En la elección de los materiales de sus obras apunta a lo permanente, materiales que duran miles de años. Eso lleva a pensar que usted busca dejar un legado artístico y mensajes que van más allá de las modas o particularidades de cada coyuntura. ¿Va a contracorriente del mundo de lo descartable?
Sí, la elección de estos materiales duraderos e imperecederos tiene un porqué y es que para tanto esfuerzo y pasión es mejor para que ese mensaje quede en el tiempo y la obra perdure y sirva para alguien en miles de años. A mí las cosas que duran menos de 5000 años me preocupan (risas).
Con el avance de la tecnología aumentan posibilidades y nuevas técnicas, pero también aparecen robots que hacen el trabajo de ejecución de obras. ¿Cómo ve ese posible reemplazo?
Picasso hablaba que había un 10% de genialidad y 90% de trabajo, tal vez irónicamente. Pero el trabajo es la base. Si el artista no lo realiza y lo manda a hacer por un robot u otras personas, se pierde esa conexión con el interior, con ese defecto o acierto que se hace en el momento. Porque hay elecciones constantes.
Creo en la trilogía del bien, la verdad y la belleza. La verdad es la honestidad intelectual de hacer las cosas como uno entiende que debe hacerlas. La belleza en el arte contemporánea casi como que ha pasado a un segundo plano y es fundamental. Está en la naturaleza, en una planta, un atardecer.
Si tuviera que elegir alguna de sus obras por lo que significan para usted o por la satisfacción que le genera. ¿Cuál elige?
Yo digo que la obra más completa es la fundación, porque tiene arquitectura, tiene escultura, tiene paisajismo y tiene la presencia de los espectadores. Entonces, cuando un espectador viene es parte de la obra, porque la está viviendo, la está sintiendo como propia, y es infinita.
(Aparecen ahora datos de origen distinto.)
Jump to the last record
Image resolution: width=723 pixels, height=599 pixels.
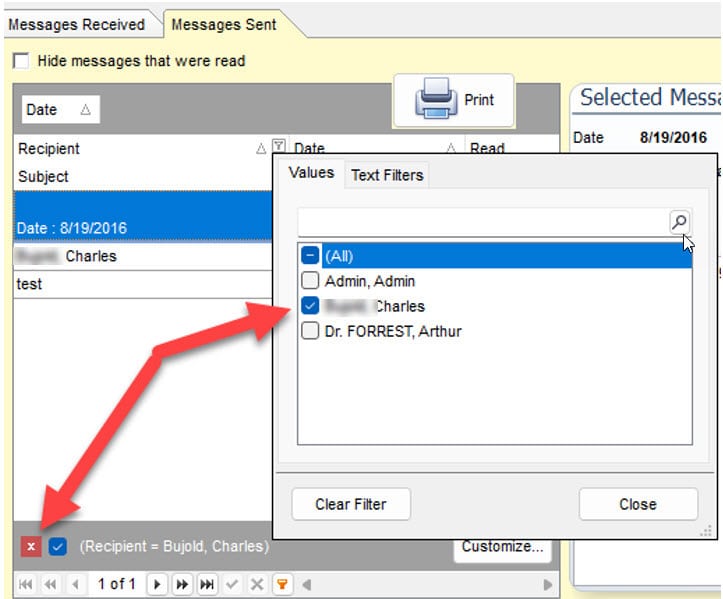click(207, 584)
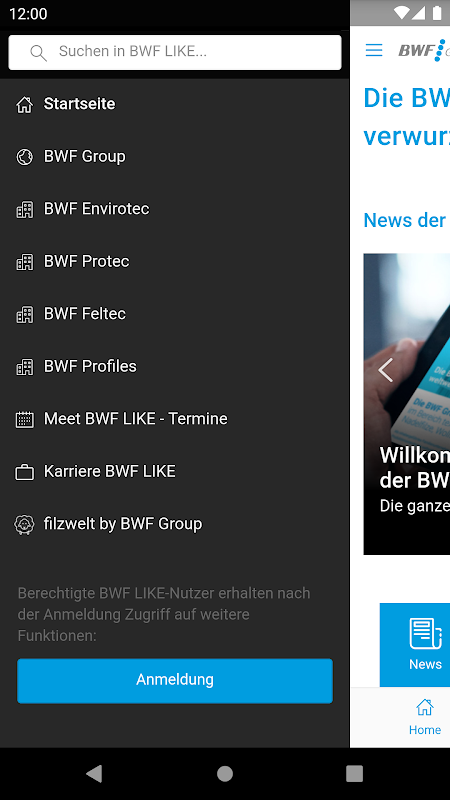The width and height of the screenshot is (450, 800).
Task: Tap the Anmeldung login button
Action: pos(174,680)
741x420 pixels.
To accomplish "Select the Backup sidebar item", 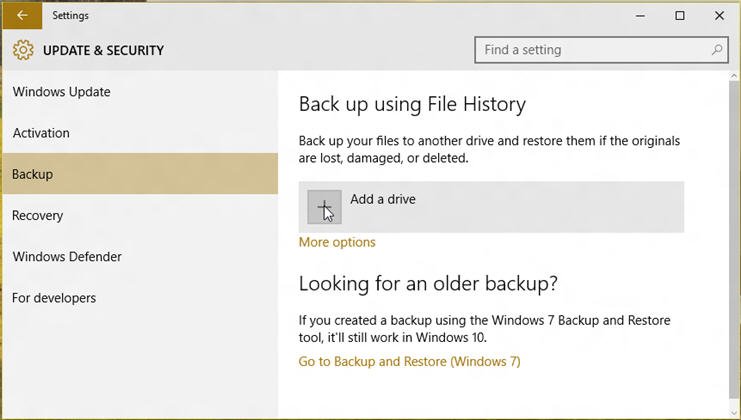I will 33,174.
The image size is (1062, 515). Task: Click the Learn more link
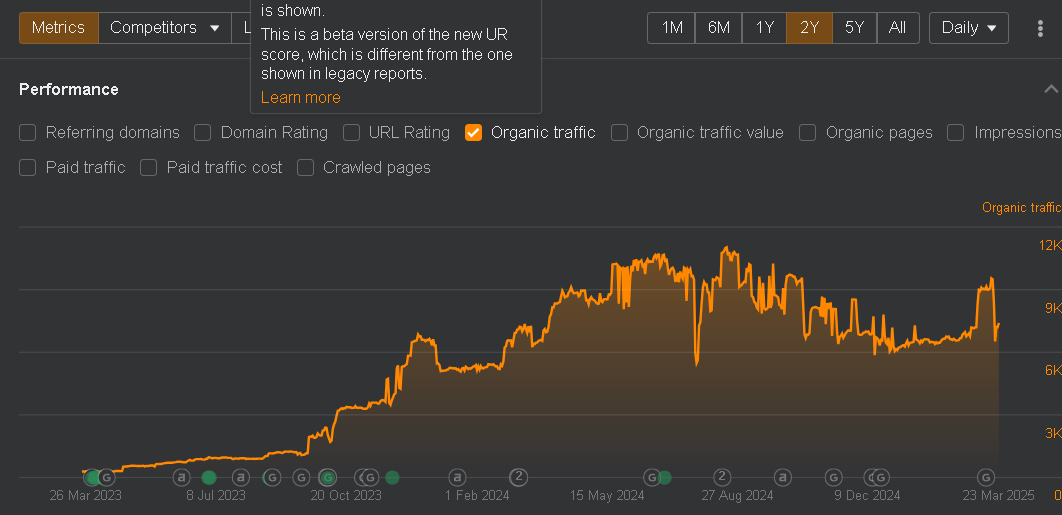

“Mi hermano Alejandro siempre buscó el camino común
sobre las diferencias”
Cerrando la charla desde el mirador de la cafetería de la Fundación, le pedimos un recuerdo sobre la figura de su hermano, Alejandro Atchugarry, el ex legislador y ex ministro de Economía, fallecido en 2017. “Alejandro fue y es una persona extraordinaria. Digo ‘es’ porque siento todavía su presencia, por más que hace cuatro años de su desaparición física”, rememora Pablo.
“Fue una persona que siempre trató de conciliar y, más allá de las diferencias, trató de buscar un camino común. Eso hizo en su trayectoria política. Es lindo saber que la gente lo recuerda todavía como una persona que supo estar en los momentos más difíciles y que supo también salir de la política. Él dejó su contribución y se volvió después para la casa. Eso no es fácil de lograr ni tampoco ser comprendido por un vasto público”, señaló.
“Cuando yo estaba en Italia vinieron mis dos hermanos, Alejandro y Marcos, a elegir este terreno donde está la Fundación. Los edificios los construyó Alejandro con la empresa y ahora son los descendientes, mis sobrinos los ingenieros Federico, Gastón, junto a Tania y Mariana, las nuevas generaciones son las que están entrando a ser parte de este proyecto familiar”, destacó.